**Task objective:**
In the data below, how many lines include the string "sütik"? Give only the number.

[Saved entries]

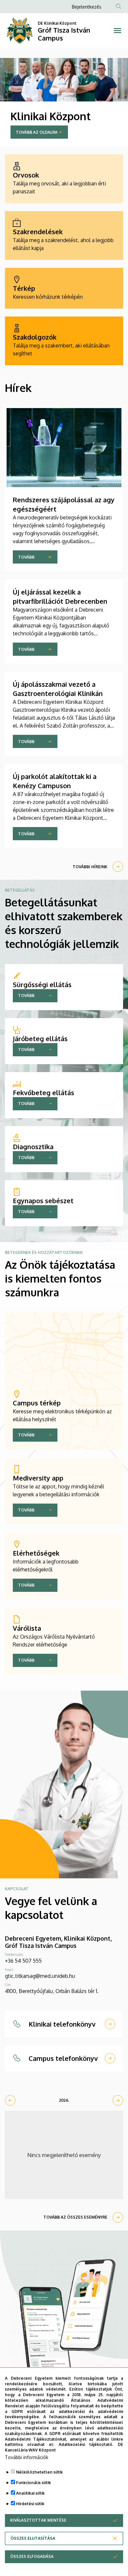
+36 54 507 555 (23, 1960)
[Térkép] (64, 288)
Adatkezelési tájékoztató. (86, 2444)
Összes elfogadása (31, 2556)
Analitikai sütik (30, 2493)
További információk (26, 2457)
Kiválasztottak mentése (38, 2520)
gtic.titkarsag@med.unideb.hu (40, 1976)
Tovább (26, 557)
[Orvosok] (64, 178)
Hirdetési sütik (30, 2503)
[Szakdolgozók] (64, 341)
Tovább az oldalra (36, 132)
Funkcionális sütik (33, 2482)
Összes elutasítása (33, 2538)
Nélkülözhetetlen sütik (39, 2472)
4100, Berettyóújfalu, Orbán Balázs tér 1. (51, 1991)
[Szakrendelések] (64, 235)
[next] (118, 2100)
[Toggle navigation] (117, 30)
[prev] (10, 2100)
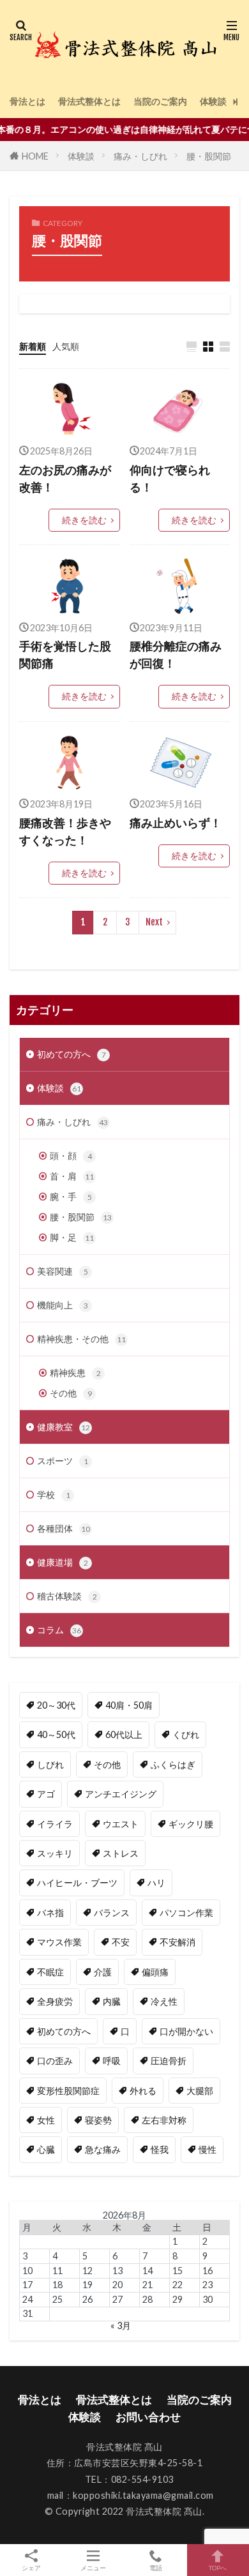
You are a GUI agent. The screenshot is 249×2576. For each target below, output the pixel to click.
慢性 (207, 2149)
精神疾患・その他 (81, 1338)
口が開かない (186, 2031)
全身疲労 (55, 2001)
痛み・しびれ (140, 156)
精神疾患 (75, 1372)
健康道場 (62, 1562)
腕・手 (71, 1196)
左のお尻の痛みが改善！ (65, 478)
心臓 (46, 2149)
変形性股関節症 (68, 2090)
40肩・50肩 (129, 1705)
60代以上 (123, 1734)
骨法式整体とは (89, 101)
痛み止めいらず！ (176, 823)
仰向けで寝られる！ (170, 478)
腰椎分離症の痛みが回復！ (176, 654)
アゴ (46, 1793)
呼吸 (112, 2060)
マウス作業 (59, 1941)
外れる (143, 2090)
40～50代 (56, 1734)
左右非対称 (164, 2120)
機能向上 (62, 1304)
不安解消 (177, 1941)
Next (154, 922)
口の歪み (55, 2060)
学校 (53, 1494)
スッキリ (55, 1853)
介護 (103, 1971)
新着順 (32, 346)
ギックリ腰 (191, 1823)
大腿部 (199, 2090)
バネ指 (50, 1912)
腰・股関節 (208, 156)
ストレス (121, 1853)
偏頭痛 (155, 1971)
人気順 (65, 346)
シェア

**Solution to the exercise:**
4